Although the ACS-NSQIP database contains numerous variables for data analytic purposes, there are variables that this study may not be accounting for (i.e., the use of a wound protector or peri-operative systemic antibiotic agents) and should be considered a possible limitation as well to this study. Last, there was no standardized use or methodology for implementation of NPWT.

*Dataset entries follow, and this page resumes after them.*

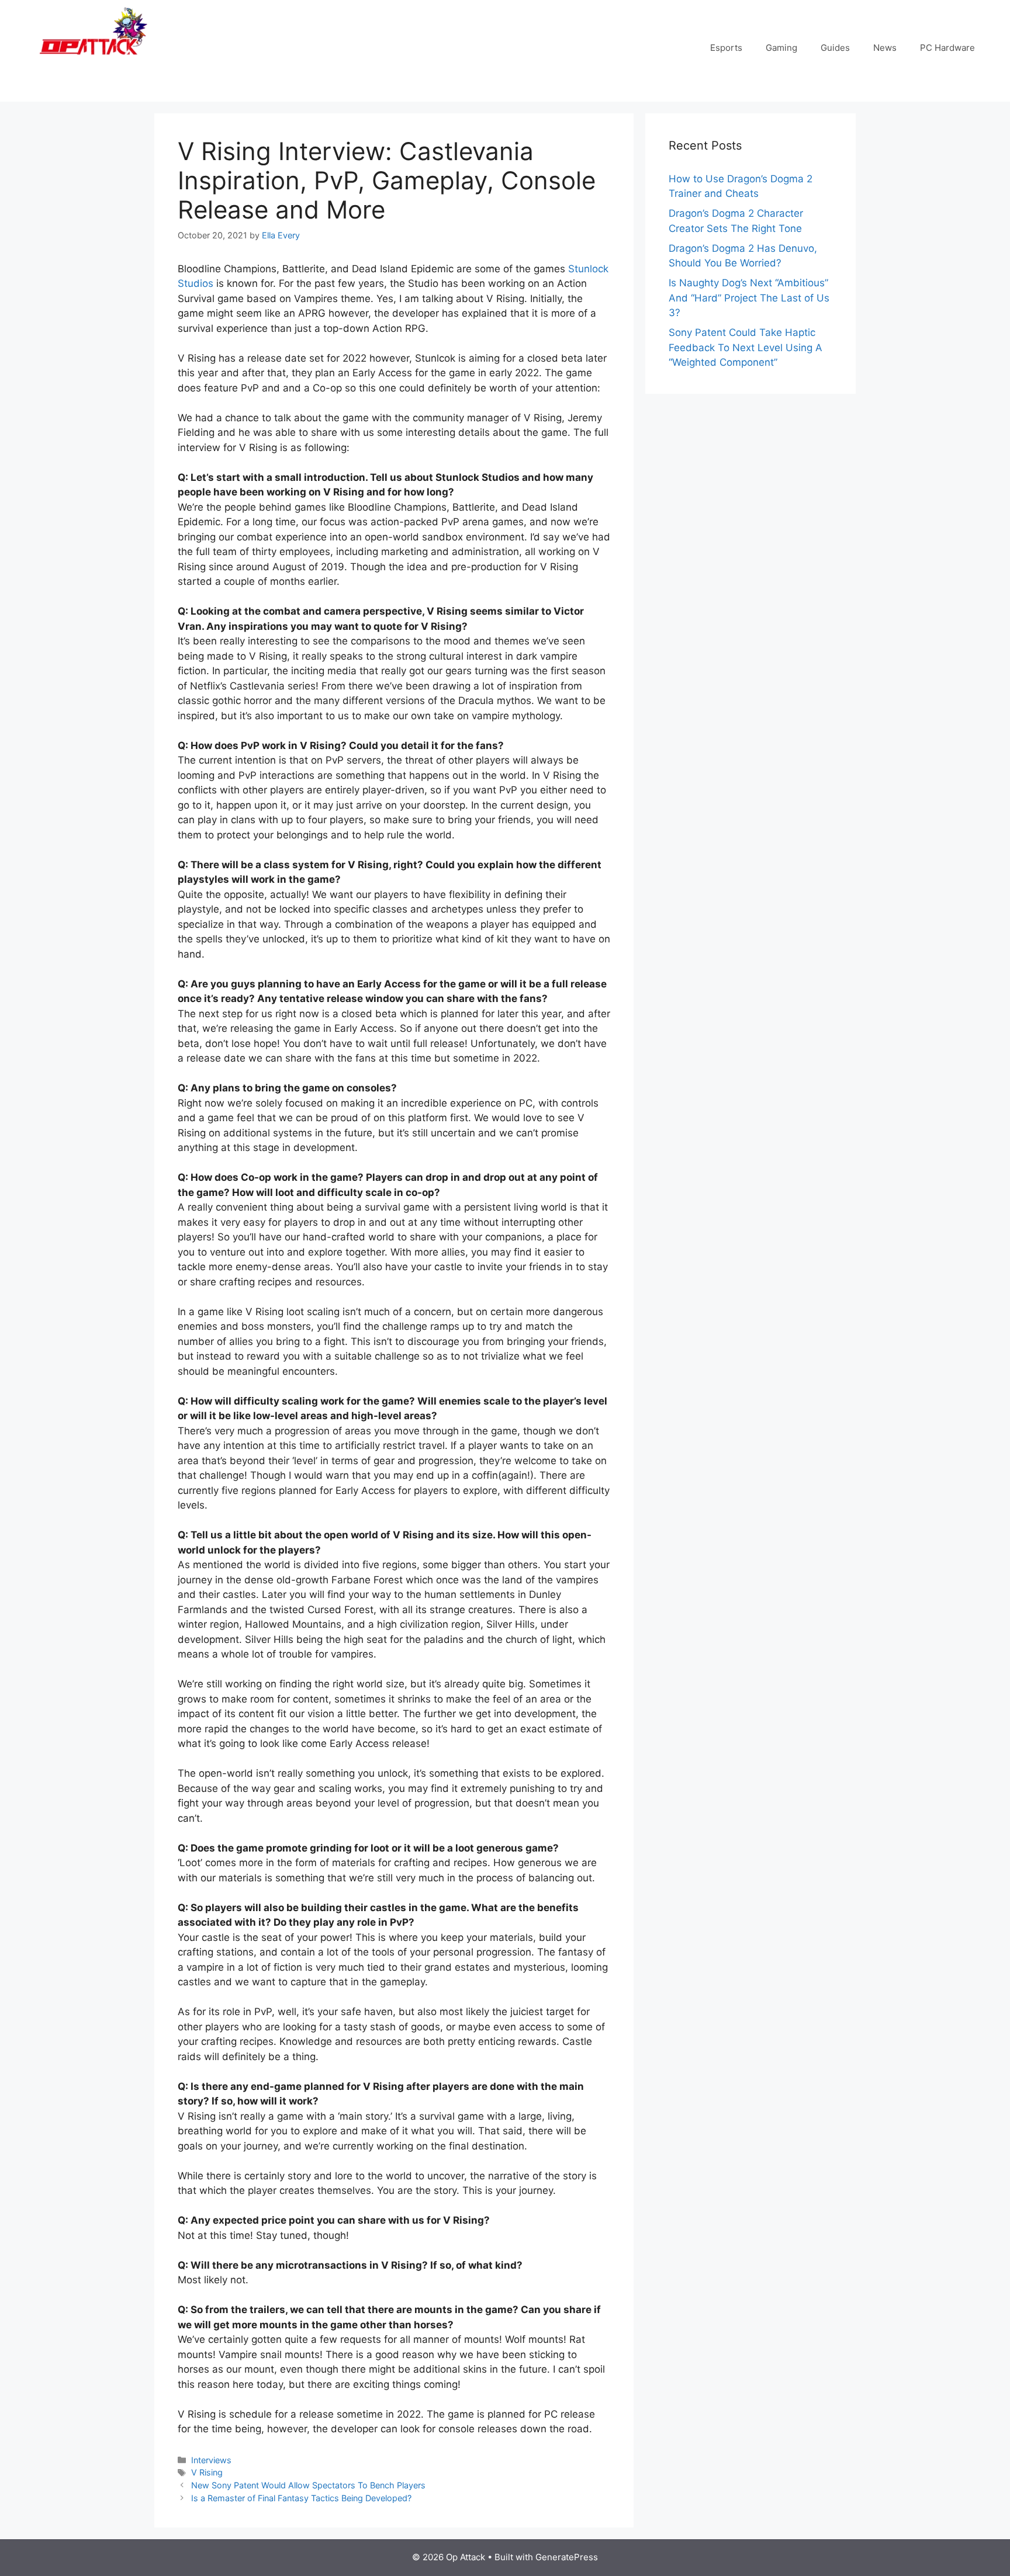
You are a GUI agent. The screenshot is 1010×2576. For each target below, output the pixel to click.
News (885, 47)
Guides (835, 47)
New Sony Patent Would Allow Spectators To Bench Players (308, 2485)
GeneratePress (566, 2557)
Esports (726, 47)
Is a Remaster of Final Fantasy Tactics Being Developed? (301, 2498)
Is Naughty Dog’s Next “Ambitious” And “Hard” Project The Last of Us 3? (749, 297)
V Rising (207, 2472)
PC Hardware (947, 47)
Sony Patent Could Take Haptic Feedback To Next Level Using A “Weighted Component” (745, 347)
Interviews (211, 2460)
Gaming (781, 47)
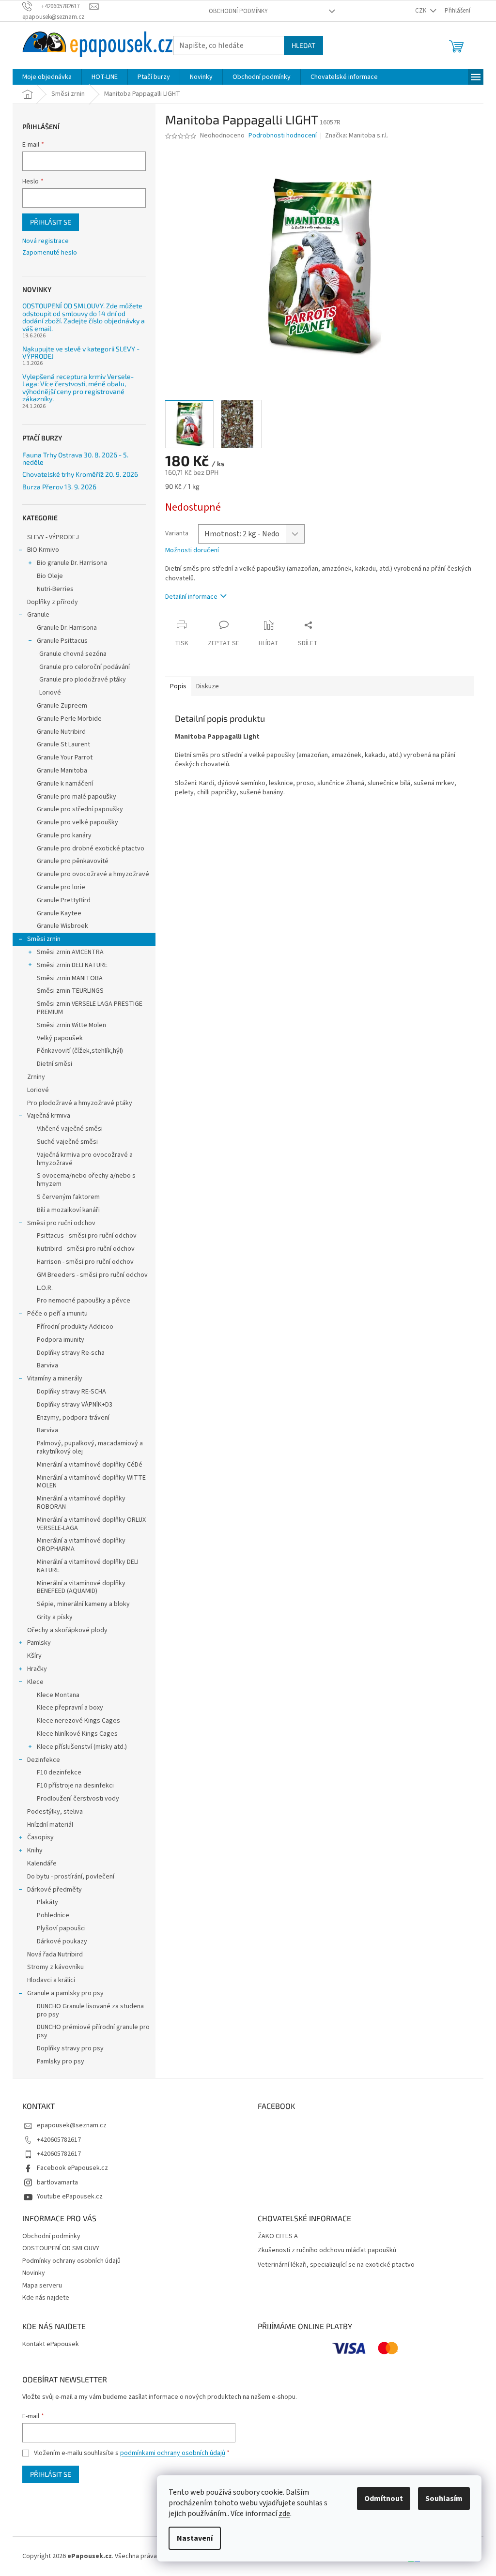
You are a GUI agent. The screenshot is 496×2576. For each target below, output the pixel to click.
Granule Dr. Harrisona (67, 628)
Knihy (35, 1850)
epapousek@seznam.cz (72, 2125)
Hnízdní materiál (50, 1825)
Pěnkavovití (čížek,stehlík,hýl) (80, 1051)
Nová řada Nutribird (55, 1954)
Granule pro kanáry (64, 835)
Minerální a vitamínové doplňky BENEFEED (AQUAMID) (81, 1587)
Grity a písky (55, 1617)
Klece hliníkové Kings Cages (77, 1734)
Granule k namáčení (65, 783)
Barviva (47, 1365)
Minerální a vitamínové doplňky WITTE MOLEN (91, 1482)
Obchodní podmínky (238, 11)
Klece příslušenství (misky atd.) (82, 1747)
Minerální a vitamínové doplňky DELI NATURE (88, 1566)
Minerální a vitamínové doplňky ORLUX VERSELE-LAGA (91, 1524)
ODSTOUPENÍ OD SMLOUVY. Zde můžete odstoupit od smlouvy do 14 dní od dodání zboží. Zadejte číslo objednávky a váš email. (83, 317)
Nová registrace (45, 241)
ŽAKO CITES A (278, 2236)
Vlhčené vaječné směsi (70, 1129)
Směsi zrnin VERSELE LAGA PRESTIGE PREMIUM (89, 1008)
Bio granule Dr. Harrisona (72, 563)
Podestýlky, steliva (55, 1812)
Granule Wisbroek (62, 926)
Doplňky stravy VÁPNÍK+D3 (74, 1404)
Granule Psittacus (62, 641)
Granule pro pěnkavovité (72, 861)
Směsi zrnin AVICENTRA (70, 952)
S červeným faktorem (68, 1197)
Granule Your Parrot (65, 757)
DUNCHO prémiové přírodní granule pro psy (93, 2031)
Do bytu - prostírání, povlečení (70, 1876)
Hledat (303, 45)
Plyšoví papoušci (61, 1928)
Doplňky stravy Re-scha (71, 1353)
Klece (35, 1682)
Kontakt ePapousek (50, 2344)
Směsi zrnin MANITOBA (70, 978)
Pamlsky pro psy (60, 2061)
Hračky (37, 1669)
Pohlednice (53, 1915)
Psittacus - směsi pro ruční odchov (87, 1236)
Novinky (33, 2273)
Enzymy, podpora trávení (73, 1418)
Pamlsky (39, 1643)
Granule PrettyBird (64, 900)
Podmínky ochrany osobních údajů (71, 2261)
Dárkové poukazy (62, 1941)
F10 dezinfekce (59, 1772)
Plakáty (47, 1902)
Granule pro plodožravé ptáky (82, 679)
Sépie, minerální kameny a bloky (83, 1604)
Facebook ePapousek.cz (72, 2168)
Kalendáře (42, 1863)
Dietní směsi (54, 1064)
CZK (421, 10)
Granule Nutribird (61, 732)
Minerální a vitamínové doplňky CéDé (89, 1465)
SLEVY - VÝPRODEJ (53, 537)
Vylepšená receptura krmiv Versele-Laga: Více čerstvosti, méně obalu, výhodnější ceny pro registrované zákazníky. (78, 388)
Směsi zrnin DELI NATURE (72, 965)
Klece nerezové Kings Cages (78, 1721)
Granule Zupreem (62, 706)
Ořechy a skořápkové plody (67, 1630)
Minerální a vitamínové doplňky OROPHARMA (81, 1545)
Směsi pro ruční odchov (61, 1223)
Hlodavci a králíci (51, 1980)
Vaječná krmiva (48, 1116)
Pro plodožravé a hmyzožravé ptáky (79, 1103)
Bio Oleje (50, 576)
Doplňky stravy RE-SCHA (71, 1391)
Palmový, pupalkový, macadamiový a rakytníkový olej (90, 1447)
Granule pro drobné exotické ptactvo (90, 848)
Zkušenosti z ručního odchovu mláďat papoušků (327, 2250)
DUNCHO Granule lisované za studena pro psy (90, 2010)
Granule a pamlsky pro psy (65, 1993)
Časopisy (40, 1837)
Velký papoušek (60, 1038)
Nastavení (195, 2538)
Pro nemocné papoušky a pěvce (83, 1300)
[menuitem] (47, 77)
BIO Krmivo (43, 550)
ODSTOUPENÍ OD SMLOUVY (60, 2248)
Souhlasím (444, 2498)
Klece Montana (58, 1695)
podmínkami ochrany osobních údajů (172, 2453)
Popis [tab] (178, 686)
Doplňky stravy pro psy (70, 2048)
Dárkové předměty (54, 1889)
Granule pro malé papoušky (76, 797)
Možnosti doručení (192, 550)
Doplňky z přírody (52, 602)
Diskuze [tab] (207, 686)
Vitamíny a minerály (54, 1378)
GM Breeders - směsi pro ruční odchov (92, 1275)
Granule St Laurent (63, 744)
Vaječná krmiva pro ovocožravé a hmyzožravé (85, 1159)
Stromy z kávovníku (55, 1967)
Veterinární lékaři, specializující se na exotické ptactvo (336, 2265)
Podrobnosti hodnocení (282, 135)
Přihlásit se (50, 222)
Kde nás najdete (45, 2298)
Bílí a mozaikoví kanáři (68, 1210)
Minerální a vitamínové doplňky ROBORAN (81, 1503)
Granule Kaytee (59, 913)
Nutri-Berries (55, 589)
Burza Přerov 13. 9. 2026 (59, 486)
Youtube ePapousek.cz (70, 2196)
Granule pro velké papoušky (77, 822)
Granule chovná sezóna (73, 654)
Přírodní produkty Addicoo (75, 1327)
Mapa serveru (42, 2285)
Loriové (50, 692)
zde (284, 2513)
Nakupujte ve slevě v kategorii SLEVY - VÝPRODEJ (81, 352)
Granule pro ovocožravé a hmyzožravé (93, 874)
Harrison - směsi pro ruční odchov (85, 1262)
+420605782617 (59, 2140)
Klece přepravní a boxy (70, 1707)
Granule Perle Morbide (69, 719)
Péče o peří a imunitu (57, 1313)
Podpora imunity (60, 1340)
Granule (38, 615)
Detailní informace (191, 597)
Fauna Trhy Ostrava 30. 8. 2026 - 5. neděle (75, 458)
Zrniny (36, 1077)
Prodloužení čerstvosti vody (78, 1798)
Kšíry (34, 1656)
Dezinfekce (43, 1760)
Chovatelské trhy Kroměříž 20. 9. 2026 (80, 474)
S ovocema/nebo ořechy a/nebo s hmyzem (86, 1180)
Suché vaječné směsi (67, 1142)
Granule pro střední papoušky (80, 809)
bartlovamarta (57, 2182)
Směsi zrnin (44, 939)
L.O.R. (45, 1288)
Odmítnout (383, 2498)
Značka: (356, 135)
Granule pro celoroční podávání (84, 667)
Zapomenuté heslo (49, 253)
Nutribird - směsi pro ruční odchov (86, 1249)
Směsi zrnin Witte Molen (71, 1025)
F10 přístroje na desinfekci (75, 1785)
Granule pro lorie (61, 887)
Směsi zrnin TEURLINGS (70, 991)
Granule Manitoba (62, 770)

Future considerations and studies should attempt to determine if NPWT impacts SSI and wound complication rates in patients who are high risk, i.e., contaminated and dirty wound classification, emergent surgery, septic shock, etc. Whereas this study demonstrates that the use of NPWT may not benefit the elective partial colectomy population, perhaps its use may show benefit to a high surgical risk demographic. Further understanding of the impact of NPWT on SSI in open colorectal surgery should be gained from a randomized controlled study that is currently underway [20].
Conclusion
Negative pressure wound therapy does not reduce wound complications in elective open colectomy substantially. Given that NPWT is unproven in the literature and that there is an unclear cost benefit, we caution against its use in elective open colectomy. Large randomized trials are necessary to investigate NPWT use during elective open colectomy further and are currently underway.
Footnotes
Acknowledgments
The American College of Surgeons National Surgical Quality Improvement Program (ACS-NSQIP) and the hospitals participating in the ACS-NSQIP are the source of the data used herein; they have not verified and are not responsible for the statistical validity of the data analysis or the conclusions derived by the authors. No competing financial interests exist.
Funding Information
No funding was required or received for this study, therefore, the authors have no financial disclaimers.
Author Disclosure Statement
The authors do not have any conflicts of interest to disclose.